## Task description
From the entries that follow, copy each line containing the word "Connections".

━━━ Source material

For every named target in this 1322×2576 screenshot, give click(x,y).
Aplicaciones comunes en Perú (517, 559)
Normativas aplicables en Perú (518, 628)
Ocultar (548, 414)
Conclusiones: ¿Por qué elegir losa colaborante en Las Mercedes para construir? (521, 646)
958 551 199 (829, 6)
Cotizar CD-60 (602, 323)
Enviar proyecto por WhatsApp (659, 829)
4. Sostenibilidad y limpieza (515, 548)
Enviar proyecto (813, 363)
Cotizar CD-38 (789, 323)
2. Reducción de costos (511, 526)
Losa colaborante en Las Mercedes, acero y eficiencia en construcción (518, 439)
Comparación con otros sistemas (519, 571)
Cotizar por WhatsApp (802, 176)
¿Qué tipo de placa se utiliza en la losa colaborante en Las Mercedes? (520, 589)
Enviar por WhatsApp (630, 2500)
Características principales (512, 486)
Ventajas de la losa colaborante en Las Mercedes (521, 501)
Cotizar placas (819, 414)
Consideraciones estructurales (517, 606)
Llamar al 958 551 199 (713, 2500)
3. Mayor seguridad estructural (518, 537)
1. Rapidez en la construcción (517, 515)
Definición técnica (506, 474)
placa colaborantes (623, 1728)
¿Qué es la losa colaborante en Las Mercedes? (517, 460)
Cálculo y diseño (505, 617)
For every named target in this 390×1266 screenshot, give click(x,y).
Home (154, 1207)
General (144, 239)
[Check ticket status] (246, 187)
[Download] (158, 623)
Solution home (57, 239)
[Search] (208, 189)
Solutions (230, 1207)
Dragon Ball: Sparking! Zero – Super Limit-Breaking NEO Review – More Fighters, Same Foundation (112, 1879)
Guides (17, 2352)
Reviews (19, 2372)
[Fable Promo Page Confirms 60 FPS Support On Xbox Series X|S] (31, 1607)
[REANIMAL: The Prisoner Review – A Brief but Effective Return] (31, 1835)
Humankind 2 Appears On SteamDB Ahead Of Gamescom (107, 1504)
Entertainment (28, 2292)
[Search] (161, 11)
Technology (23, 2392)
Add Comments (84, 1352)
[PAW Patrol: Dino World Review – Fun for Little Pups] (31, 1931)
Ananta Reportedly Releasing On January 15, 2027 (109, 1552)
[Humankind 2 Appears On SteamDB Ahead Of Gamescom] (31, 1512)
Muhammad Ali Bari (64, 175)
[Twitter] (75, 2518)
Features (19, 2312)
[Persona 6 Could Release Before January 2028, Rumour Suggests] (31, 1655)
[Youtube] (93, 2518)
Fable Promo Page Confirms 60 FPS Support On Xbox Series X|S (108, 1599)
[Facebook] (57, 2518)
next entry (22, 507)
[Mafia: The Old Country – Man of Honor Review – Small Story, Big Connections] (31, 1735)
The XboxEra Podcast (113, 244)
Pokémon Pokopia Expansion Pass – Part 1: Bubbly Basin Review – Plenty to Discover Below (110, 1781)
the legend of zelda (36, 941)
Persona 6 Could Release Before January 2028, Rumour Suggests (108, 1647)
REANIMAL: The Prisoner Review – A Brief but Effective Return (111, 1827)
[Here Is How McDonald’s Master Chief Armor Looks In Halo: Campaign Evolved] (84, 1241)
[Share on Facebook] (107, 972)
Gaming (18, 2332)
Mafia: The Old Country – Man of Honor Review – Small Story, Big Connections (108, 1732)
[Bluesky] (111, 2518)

━━━━━━

## Reply to the task
[Mafia: The Old Country – Man of Honor Review – Small Story, Big Connections] (31, 1735)
Mafia: The Old Country – Man of Honor Review – Small Story, Big Connections (108, 1732)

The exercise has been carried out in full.